2004-01-14 at 11:10 p.m.

Holy holy holy holy HOLY CRAP. Seriously read the whole article.

My senior year of college, spring term, I got a call on Tuesday that said I had a job. Yahoo. Much drinking ensued.

The next morning, about 8:00--a senior's favorite time, I might add--I got another call.

"Ms. C------?" (my maiden name)

"MMMmmm. Yeah."

"Hi, this is Jay So and So from the Carleton accounting office?"

"Uh, yeah?"

"Yes, well, I'm just calling because there's a problem with your account."

"Uh..."

"It seems when a... uh... Steven C------- [editor's note, my youngest uncle] graduated from here, he had substantial damage to his dormitory room, and that balance is still unpaid? And apparently he's an uncle of yours? So until that balance is paid, you will be unable to graduate?"

"Uhhhhh...."

"The outstanding balance is $381.76."

Cue hyperventilating.

"I... you... wait... that can't... you can't do that!"

"I'm afraid we have to."

"I'm going to call my dad."

Click.

My hungover brain clearly was not processing as it should have.

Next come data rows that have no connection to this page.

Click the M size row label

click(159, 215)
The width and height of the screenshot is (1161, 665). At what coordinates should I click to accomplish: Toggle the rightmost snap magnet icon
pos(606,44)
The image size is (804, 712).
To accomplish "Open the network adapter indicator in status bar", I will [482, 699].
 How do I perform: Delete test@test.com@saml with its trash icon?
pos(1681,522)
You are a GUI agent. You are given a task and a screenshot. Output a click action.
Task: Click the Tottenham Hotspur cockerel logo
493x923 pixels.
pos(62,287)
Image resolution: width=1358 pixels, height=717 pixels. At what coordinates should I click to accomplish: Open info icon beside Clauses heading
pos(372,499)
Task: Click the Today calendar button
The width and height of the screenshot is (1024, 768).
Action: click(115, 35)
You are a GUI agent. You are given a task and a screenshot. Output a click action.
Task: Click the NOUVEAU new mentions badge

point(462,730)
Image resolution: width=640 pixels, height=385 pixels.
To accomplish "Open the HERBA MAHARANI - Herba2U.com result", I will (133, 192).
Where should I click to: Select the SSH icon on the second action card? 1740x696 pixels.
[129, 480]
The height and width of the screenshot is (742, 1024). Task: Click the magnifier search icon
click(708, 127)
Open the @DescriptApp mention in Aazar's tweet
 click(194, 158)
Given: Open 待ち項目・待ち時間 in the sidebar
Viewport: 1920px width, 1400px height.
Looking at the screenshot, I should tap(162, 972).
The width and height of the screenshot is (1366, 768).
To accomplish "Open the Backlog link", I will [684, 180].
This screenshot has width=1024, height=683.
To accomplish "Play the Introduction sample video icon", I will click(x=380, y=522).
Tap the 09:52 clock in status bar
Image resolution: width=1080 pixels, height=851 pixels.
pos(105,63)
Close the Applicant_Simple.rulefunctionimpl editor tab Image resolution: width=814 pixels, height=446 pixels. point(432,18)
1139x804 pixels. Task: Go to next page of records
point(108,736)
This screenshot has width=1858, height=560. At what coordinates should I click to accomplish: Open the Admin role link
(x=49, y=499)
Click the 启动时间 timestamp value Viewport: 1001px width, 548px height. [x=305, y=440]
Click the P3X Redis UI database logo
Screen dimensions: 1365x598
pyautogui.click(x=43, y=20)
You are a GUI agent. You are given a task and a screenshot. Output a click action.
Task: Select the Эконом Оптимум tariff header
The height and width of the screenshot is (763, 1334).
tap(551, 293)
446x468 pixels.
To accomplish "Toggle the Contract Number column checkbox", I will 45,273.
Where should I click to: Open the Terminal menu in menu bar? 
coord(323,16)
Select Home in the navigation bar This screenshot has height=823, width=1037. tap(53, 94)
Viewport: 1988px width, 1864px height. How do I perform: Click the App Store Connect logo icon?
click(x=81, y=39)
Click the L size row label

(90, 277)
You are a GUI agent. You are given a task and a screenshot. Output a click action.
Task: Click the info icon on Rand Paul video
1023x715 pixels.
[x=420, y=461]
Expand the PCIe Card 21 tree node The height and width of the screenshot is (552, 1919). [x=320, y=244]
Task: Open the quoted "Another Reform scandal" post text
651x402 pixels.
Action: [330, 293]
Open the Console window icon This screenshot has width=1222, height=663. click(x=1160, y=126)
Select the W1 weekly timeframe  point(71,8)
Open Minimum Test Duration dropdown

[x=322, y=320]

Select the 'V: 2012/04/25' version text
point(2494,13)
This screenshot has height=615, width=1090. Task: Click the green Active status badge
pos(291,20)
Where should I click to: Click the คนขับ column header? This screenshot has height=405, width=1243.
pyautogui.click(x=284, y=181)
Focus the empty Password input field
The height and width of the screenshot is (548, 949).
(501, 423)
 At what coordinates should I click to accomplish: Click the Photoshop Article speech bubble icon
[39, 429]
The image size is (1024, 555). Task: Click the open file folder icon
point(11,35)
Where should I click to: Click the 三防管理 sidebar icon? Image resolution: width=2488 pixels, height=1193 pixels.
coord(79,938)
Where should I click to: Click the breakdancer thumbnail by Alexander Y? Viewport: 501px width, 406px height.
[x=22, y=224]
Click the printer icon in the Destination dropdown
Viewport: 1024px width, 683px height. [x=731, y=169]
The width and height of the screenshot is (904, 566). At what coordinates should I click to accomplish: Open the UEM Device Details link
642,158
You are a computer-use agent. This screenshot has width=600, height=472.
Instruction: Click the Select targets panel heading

Because I would have realized it was April 1, and my uncle was on the other line.

For the first few April Firsts after that, my uncle would by turns taunt or avoid me. Now I think he's forgotten, or just assumes I can't do anything.

The sad plain pathetic truth is: I can't think of ANYTHING to do. Or what I do think of to do I can't afford to do.

Reading this tinfoil story--seriously, go read it!--makes me want to do something again, but I can't think of a damn thing. He's in Atlanta, I'm in Portland, he's got money, I'm broke as a joke.

One day, though. One day, I too will be able to exact my revenge on him.

But if anyone has any ideas? Pass 'em on.